▸ **EXERCISE INSTRUCTIONS**
Below is a block of records; please copy all of them exactly.

▸ **Items from a dataset**
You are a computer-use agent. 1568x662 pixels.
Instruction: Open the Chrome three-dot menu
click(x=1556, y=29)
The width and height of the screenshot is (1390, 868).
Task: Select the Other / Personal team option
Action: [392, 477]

▸ **SOLUTION FOR THIS EXERCISE**
You are a computer-use agent. 1568x662 pixels.
Instruction: Open the Chrome three-dot menu
click(x=1556, y=29)
The width and height of the screenshot is (1390, 868).
Task: Select the Other / Personal team option
Action: [392, 477]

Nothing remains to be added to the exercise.